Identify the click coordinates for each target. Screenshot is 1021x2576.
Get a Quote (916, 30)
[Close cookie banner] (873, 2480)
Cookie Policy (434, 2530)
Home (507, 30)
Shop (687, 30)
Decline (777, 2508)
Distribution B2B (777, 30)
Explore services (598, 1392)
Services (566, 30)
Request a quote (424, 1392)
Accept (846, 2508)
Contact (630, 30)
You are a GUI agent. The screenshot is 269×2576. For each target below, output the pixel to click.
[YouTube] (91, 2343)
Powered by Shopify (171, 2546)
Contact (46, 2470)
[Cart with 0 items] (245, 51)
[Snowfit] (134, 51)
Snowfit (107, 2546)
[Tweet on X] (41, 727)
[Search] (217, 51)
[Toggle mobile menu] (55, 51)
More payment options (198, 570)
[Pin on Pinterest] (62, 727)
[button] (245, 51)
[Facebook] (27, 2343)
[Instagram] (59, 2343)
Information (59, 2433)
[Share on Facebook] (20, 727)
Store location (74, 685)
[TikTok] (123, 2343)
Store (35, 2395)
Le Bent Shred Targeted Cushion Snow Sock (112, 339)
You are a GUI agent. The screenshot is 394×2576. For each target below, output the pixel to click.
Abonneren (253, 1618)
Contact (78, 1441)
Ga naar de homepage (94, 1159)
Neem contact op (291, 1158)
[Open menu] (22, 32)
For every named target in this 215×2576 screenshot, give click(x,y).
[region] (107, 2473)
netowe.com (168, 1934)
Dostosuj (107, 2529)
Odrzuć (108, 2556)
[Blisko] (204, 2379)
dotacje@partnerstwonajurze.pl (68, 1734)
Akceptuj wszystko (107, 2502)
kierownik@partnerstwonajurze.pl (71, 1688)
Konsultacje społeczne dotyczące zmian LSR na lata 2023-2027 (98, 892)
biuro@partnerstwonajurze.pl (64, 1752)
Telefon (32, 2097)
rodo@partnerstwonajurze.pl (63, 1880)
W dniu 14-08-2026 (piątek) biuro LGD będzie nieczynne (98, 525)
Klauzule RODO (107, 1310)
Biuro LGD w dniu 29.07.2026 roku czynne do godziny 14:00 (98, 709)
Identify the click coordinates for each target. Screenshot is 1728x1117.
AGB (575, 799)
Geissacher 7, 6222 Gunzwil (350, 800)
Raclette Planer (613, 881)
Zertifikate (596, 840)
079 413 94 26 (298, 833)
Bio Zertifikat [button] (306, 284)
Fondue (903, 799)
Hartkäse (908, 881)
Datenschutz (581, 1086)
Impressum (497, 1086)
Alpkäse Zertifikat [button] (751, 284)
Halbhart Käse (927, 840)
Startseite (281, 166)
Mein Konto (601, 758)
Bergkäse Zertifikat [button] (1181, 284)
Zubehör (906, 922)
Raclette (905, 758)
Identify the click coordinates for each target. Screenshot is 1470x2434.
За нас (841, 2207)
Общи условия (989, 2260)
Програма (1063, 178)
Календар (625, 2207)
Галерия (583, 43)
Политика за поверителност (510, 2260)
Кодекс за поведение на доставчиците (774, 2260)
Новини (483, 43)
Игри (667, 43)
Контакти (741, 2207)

EXERCISE DESCRIPTION:
Return each line exactly, beginning at the start of the material above and ending at the line that includes "[YouTube] (91, 2343)", with both of those kept.

EXERCISE SOLUTION:
Identify the click coordinates for each target. Screenshot is 1021x2576.
Get a Quote (916, 30)
[Close cookie banner] (873, 2480)
Cookie Policy (434, 2530)
Home (507, 30)
Shop (687, 30)
Decline (777, 2508)
Distribution B2B (777, 30)
Explore services (598, 1392)
Services (566, 30)
Request a quote (424, 1392)
Accept (846, 2508)
Contact (630, 30)
You are a GUI agent. The screenshot is 269×2576. For each target below, output the pixel to click.
[YouTube] (91, 2343)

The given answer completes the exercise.